What on earth is PDF/UA
One of the more recent "sub-standards" of PDF to emerge from ISO is PDF/UA, which is also known as ISO-14289. The "UA" here stands for Universal Accessibility, and like PDF/A, PDF/X, PDF/E etc., PDF/UA imposes a particular set of rules on how the PDF is created: in this case, rules intended to make reading a PDF easier for those using assistive technology, such as screen readers for the partially sighted.
The PDF Association (of which BFO is a member) have published an excellent primer on this as an e-book: PDF/UA in a Nutshell which goes into a lot more detail than we can here.
Even if PDF/UA is still unfamiliar, you may have heard of some of these initiatives.
- If you're dealing with US government documents you've probably encountered Section 508, the requirement for US Government documents to be accessible for people with disabilities.

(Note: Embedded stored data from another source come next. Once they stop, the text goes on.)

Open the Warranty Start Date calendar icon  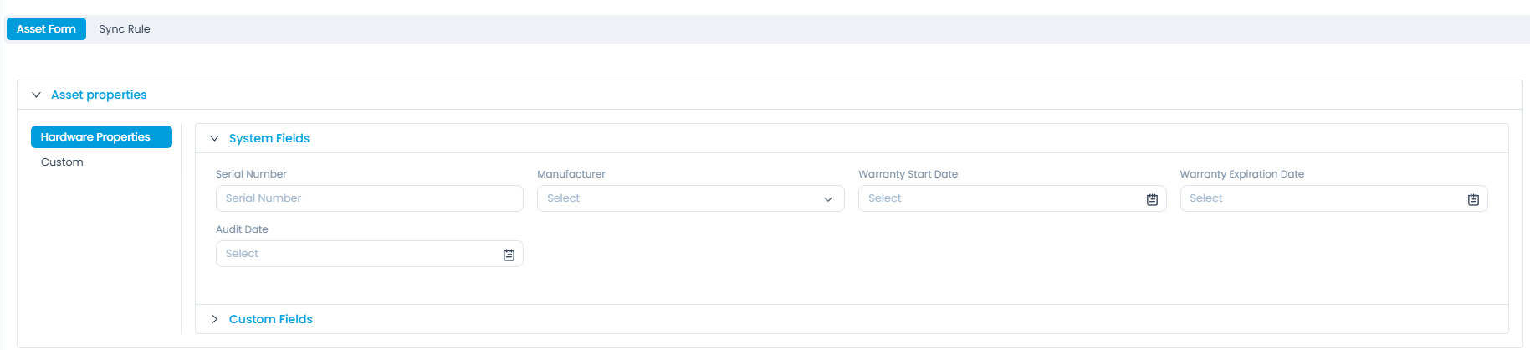tap(1152, 199)
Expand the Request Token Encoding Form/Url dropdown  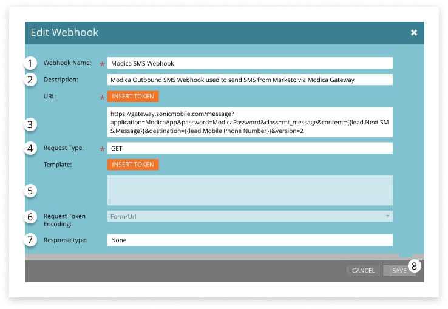click(249, 216)
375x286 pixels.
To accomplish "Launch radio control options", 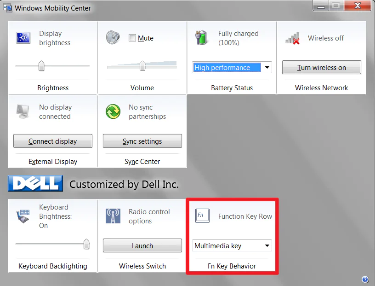I will click(x=142, y=246).
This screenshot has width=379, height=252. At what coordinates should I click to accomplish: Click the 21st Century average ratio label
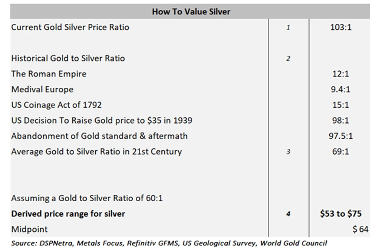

- The EU has EN501549, a similar standard for ICT procurement in the EU, although unlike Section 508 this is currently voluntary.
- You may also have heard of Web Content Accessibility Guidelines, an initiative to ensure that online content (which can include PDFs) is accessible.
All of the above guidelines are fairly general, and PDF/UA (described in ISO-14289) is the set of PDF-specific requirements to meet these guidelines. So a PDF/UA-compliant document is compliant with Section 508 and WCAG.
So how does PDF/UA relate to PDF/A?
The three releases of PDF/A to date have all specified a conformance level, and up until now our API has only supported conformance level "B". Conformance level "A" is stricter, and requires the PDF content to be tagged, to provide some structure to the content of the PDF. This is what PDF/A-1a, PDF/A-2a and PDF/A-3a have in common with PDF/UA, and why our 2.20 release adds support both creating and validating PDF/A-1a, PDF/A-2a and PDF/A-3a documents.
Given the goal for both specifications is to ensure the semantic content of the PDF is known and accessible, we were surprised to find quite a few differences in how this was achieved in the two specifications: the section of the PDF/A specification referring to tagged PDF compliance insists only that a conforming file "... meets all of the requirements set forth for Tagged PDF in ISO 32000-1:2008, 14.8". It turns out that most of these requirements are more like guidelines really, and in this respect our PDF/A profiles will match Acrobat: to achieve conformance level A, a PDF/A document must have a structure in place that uses only the "standard" tags. There are no restrictions on how these tags are applied.
PDF/UA has a tighter, but not incompatible set of restrictions, which makes it possible to create a PDF that meets the requirements of both specifications.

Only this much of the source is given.